_THE PROBLEM_
Would you give the records below again, exactly and completely?

_Dataset records_
+ + + +

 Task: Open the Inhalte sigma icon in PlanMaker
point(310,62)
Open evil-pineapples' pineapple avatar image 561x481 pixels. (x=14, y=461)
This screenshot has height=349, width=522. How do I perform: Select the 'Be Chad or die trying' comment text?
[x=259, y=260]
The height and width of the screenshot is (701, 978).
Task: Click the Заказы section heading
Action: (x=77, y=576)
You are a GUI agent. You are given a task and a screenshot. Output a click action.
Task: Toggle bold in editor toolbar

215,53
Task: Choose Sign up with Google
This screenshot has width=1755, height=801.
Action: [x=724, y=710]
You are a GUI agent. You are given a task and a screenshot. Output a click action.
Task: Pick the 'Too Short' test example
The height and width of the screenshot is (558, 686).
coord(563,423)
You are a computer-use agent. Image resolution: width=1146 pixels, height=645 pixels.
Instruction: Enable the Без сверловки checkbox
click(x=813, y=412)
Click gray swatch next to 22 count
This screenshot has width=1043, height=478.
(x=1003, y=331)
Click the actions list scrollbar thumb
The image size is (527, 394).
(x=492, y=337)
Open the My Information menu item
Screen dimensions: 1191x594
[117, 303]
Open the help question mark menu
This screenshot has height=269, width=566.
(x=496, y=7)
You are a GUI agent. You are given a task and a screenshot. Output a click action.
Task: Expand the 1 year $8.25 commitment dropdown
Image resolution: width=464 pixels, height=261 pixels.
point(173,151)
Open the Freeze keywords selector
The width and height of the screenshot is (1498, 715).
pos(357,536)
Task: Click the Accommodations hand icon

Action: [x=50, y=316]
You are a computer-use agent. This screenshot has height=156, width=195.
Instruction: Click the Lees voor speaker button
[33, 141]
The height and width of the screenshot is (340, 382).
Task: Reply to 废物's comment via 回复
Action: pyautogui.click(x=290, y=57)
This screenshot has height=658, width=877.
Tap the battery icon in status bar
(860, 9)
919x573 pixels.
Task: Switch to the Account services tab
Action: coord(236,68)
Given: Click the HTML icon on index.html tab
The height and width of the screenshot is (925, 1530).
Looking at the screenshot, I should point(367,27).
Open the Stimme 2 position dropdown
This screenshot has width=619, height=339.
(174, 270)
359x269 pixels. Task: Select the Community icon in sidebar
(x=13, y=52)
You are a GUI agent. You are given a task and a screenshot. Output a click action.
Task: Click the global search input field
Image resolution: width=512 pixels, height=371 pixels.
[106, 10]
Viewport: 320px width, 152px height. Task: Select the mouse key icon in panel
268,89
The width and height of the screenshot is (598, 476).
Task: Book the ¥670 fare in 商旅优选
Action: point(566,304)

+ + + +

_RESPONSE AREA_
 Task: Open the Inhalte sigma icon in PlanMaker
point(310,62)
Open evil-pineapples' pineapple avatar image 561x481 pixels. (x=14, y=461)
This screenshot has height=349, width=522. How do I perform: Select the 'Be Chad or die trying' comment text?
[x=259, y=260]
The height and width of the screenshot is (701, 978).
Task: Click the Заказы section heading
Action: (x=77, y=576)
You are a GUI agent. You are given a task and a screenshot. Output a click action.
Task: Toggle bold in editor toolbar

215,53
Task: Choose Sign up with Google
This screenshot has width=1755, height=801.
Action: [x=724, y=710]
You are a GUI agent. You are given a task and a screenshot. Output a click action.
Task: Pick the 'Too Short' test example
The height and width of the screenshot is (558, 686).
coord(563,423)
You are a computer-use agent. Image resolution: width=1146 pixels, height=645 pixels.
Instruction: Enable the Без сверловки checkbox
click(x=813, y=412)
Click gray swatch next to 22 count
This screenshot has width=1043, height=478.
(x=1003, y=331)
Click the actions list scrollbar thumb
The image size is (527, 394).
(x=492, y=337)
Open the My Information menu item
Screen dimensions: 1191x594
[117, 303]
Open the help question mark menu
This screenshot has height=269, width=566.
(x=496, y=7)
You are a GUI agent. You are given a task and a screenshot. Output a click action.
Task: Expand the 1 year $8.25 commitment dropdown
Image resolution: width=464 pixels, height=261 pixels.
point(173,151)
Open the Freeze keywords selector
The width and height of the screenshot is (1498, 715).
pos(357,536)
Task: Click the Accommodations hand icon

Action: [x=50, y=316]
You are a computer-use agent. This screenshot has height=156, width=195.
Instruction: Click the Lees voor speaker button
[33, 141]
The height and width of the screenshot is (340, 382).
Task: Reply to 废物's comment via 回复
Action: pyautogui.click(x=290, y=57)
This screenshot has height=658, width=877.
Tap the battery icon in status bar
(860, 9)
919x573 pixels.
Task: Switch to the Account services tab
Action: coord(236,68)
Given: Click the HTML icon on index.html tab
The height and width of the screenshot is (925, 1530).
Looking at the screenshot, I should point(367,27).
Open the Stimme 2 position dropdown
This screenshot has width=619, height=339.
(174, 270)
359x269 pixels. Task: Select the Community icon in sidebar
(x=13, y=52)
You are a GUI agent. You are given a task and a screenshot. Output a click action.
Task: Click the global search input field
Image resolution: width=512 pixels, height=371 pixels.
[106, 10]
Viewport: 320px width, 152px height. Task: Select the mouse key icon in panel
268,89
The width and height of the screenshot is (598, 476).
Task: Book the ¥670 fare in 商旅优选
Action: point(566,304)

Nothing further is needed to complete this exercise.